Das Libra-Projekt trägt leider nicht die Handschrift des Bestrebens, den Menschen auf dieser Welt besseres Geld bereitstellen zu wollen. Dass dabei die Libra-Konten und -Zahlungen mittels einer privaten („permissioned“) Blockchain abgebildet werden sollen, ändert daran nichts. Es ist nur ein – durchaus legitimer unternehmerischer – Versuch, im globalen Markt für Zahlungsdienste (und später folgend vielleicht auch im Markt für Kredite) mitverdienen zu wollen; und dabei natürlich so vieler Daten wie möglich habhaft zu werden. Wenn aber Facebook und Co der Welt ein besseres, ein gutes Geld hätten anbieten wollen, hätten sie das Naheliegende tun müssen: eine 100 Prozent goldgedeckte Libra anbieten. Aber wer weiß: Vielleicht wird das ja der nächste Schritt sein, initiiert von Facebook, Amazon oder irgendeinem anderen Unternehmen.

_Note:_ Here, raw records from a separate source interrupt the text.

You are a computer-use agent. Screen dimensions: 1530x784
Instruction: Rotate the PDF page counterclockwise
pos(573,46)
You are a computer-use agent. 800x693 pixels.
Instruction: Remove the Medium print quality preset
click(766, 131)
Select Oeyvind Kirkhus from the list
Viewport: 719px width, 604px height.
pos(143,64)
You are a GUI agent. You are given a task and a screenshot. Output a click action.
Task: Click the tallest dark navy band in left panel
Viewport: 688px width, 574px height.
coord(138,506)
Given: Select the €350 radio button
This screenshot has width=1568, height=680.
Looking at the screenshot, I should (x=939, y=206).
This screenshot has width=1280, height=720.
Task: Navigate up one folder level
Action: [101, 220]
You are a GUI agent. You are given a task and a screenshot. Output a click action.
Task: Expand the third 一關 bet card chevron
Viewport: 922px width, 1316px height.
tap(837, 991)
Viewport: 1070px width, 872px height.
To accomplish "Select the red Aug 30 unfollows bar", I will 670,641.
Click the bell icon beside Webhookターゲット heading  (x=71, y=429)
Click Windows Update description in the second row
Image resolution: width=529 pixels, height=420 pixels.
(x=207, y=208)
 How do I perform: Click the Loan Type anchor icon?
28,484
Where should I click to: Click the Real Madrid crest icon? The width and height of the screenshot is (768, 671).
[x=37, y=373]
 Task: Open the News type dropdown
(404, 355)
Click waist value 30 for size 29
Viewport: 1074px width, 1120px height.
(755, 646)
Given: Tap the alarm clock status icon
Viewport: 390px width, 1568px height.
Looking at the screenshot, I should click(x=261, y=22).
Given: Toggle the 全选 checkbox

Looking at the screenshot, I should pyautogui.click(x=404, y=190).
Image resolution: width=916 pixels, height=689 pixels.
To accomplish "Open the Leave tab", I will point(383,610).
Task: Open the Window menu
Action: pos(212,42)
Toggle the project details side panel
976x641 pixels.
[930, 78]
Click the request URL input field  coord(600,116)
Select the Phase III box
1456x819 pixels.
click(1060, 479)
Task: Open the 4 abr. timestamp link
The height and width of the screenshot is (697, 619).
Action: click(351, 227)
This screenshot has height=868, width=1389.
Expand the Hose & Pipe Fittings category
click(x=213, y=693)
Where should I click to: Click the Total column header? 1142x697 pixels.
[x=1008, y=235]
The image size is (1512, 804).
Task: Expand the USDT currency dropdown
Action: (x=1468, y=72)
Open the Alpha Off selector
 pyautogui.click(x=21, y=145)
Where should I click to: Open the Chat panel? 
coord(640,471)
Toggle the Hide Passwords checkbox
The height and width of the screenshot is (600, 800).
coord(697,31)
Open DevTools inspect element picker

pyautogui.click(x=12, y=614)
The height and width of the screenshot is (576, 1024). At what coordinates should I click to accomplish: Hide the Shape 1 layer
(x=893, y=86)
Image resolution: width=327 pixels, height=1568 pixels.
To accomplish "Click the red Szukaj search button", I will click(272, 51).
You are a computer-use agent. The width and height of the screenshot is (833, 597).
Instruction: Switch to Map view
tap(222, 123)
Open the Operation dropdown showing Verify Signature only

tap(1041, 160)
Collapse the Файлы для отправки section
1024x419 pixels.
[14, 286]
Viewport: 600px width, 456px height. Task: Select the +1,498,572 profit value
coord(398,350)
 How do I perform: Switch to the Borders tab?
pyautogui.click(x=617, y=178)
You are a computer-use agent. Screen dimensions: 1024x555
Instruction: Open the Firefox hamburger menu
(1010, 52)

Thorsten Polleit, Jahrgang 1967, ist seit April 2012 Chefvolkswirt der Degussa. Er ist Honorarprofessor für Volkswirtschaftslehre an der Universität Bayreuth, Adjunct Scholar am Ludwig von Mises Institute, Auburn, US Alabama, Mitglied im Forschungsnetzwerk „Research On money In The Economy“ (ROME) und Präsident des Ludwig von Mises Institut Deutschland. Er ist Gründungspartner und volkswirtschaftlicher Berater eines Alternative Investment Funds (AIF). Die private Website von Thorsten Polleit ist: www.thorsten-polleit.comHier Thorsten Polleit auf Twitter folgen.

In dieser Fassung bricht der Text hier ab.